- **Work required**
Reproduce the passage on Parker's career between "Some of her" and "Reader in 1970.", inclusive.

- **Passage to read**
***
She sold her first poem to Vanity Fair magazine in 1914 and some months later, she was hired as an editorial assistant for another Condé Nast magazine, Vogue. She moved to Vanity Fair as a staff writer following two years at Vogue.[12]

In 1917, she met and married a Wall Street stock broker, Edwin Pond Parker II[13] (March 28, 1893 in Hartford, Connecticut – January 7, 1933 in Hartford, Connecticut[14]), but they were separated by his army service in World War I. She had ambiguous feelings about her Jewish heritage given the strong antisemitism of that era and joked that she married to escape her name.

Algonquin Round Table years

In 1919, her career took off (1921) while she was writing theatre criticism for Vanity Fair, which she began to do in 1918 as a stand-in for the vacationing P. G. Wodehouse.[15] At the magazine she met Robert Benchley, who became a close friend, and Robert E. Sherwood.[16] The trio began lunching at the Algonquin Hotel on a near-daily basis and became founding members of the Algonquin Round Table. The Round Table numbered among its members the newspaper columnists Franklin Pierce Adams and Alexander Woollcott. Through their re-printing of her lunchtime remarks and short verses, particularly in Adams' column "The Conning Tower," Dorothy began developing a national reputation as a wit.

Parker's caustic wit as a critic initially proved popular, but she was eventually terminated by Vanity Fair in 1920 after her criticisms began to offend powerful producers too often. In solidarity, both Benchley and Sherwood resigned in protest.[17]

When Harold Ross founded The New Yorker in 1925, she and Benchley were part of a "board of editors" established by Ross to allay concerns of his investors. Parker's first piece for the magazine appeared in its second issue.[18] Parker became famous for her short, viciously humorous poems, many about the perceived ludicrousness of her many (largely unsuccessful) romantic affairs and others wistfully considering the appeal of suicide.

Her greatest period of productivity and success came in the next 15 years. In the 1920s alone she published some 300 poems and free verses in outlets including the aforementioned Vanity Fair, Vogue, "The Conning Tower" and The New Yorker along with Life, McCall's and The New Republic.[19]

Cover of the first edition of Enough Rope

Parker published her first volume of poetry, Enough Rope, a collection of previously published work along with new material in 1926. The collection sold 47,000 copies[20] and garnered impressive reviews. The Nation described her verse as "caked with a salty humor, rough with splinters of disillusion, and tarred with a bright black authenticity."[21] Although some critics, notably the New York Times, dismissed her work as "flapper verse,"[22] the volume helped cement her status, as the New York World review put it, as "one of the most sparkling wits who express themselves through light verse."[20] Parker released two more volumes of verse, Sunset Gun (1928) and Death and Taxes (1931), along with the short story collections Laments for the Living (1930) and After Such Pleasures (1933). Not So Deep as a Well (1936) collected much of the material previously published in Rope, Gun and Death and she re-released the fiction with a few new pieces in 1939 under the title Here Lies.[23]

In 1924, Parker collaborated with fellow Algonquinite George S. Kaufman on a one-act play, Business is Business.[24] She next collaborated with playwright Elmer Rice to create Close Harmony. The play was well received in out-of-town previews and was favorably reviewed in New York but closed after a run of just 24 performances. It did, however, become a successful touring production under the title The Lady Next Door.[25]

Some of her most popular work was published in The New Yorker in the form of acerbic book reviews under the byline "Constant Reader" (her response to a moment of whimsy in A. A. Milne's The House at Pooh Corner: "Tonstant Weader fwowed up."[26]). Her reviews appeared semi-regularly from 1927 to 1933,[27] were widely read, and were later published in a collection under the name Constant Reader in 1970.
***
- **Information shown**
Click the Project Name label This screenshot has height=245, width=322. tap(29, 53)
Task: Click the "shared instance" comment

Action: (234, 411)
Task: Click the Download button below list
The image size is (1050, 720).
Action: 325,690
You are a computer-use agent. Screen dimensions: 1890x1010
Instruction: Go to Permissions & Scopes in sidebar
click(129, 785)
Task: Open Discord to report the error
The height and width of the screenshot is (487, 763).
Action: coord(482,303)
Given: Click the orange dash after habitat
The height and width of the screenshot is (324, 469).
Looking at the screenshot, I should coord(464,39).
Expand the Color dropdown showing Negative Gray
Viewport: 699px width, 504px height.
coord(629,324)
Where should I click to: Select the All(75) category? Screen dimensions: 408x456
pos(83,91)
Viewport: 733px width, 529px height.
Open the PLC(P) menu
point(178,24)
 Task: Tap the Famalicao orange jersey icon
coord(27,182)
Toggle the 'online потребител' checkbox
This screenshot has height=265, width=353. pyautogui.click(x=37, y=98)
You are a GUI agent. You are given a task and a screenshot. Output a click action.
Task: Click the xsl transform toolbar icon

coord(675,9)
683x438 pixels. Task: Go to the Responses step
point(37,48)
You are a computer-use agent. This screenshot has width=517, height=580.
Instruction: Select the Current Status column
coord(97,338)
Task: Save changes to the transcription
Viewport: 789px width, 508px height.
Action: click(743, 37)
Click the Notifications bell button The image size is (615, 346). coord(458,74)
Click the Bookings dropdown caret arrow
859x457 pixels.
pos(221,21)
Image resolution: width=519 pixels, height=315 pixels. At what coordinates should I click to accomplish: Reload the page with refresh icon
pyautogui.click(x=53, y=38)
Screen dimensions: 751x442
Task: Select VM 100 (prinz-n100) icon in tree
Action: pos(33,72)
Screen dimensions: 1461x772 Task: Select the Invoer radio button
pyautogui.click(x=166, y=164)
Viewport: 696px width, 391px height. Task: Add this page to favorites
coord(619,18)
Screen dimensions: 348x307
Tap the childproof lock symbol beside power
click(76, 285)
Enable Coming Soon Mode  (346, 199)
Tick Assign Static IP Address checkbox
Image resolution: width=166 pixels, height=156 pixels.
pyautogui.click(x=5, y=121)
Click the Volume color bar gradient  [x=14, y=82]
***
- **Output of the task**
Some of her most popular work was published in The New Yorker in the form of acerbic book reviews under the byline "Constant Reader" (her response to a moment of whimsy in A. A. Milne's The House at Pooh Corner: "Tonstant Weader fwowed up."[26]). Her reviews appeared semi-regularly from 1927 to 1933,[27] were widely read, and were later published in a collection under the name Constant Reader in 1970.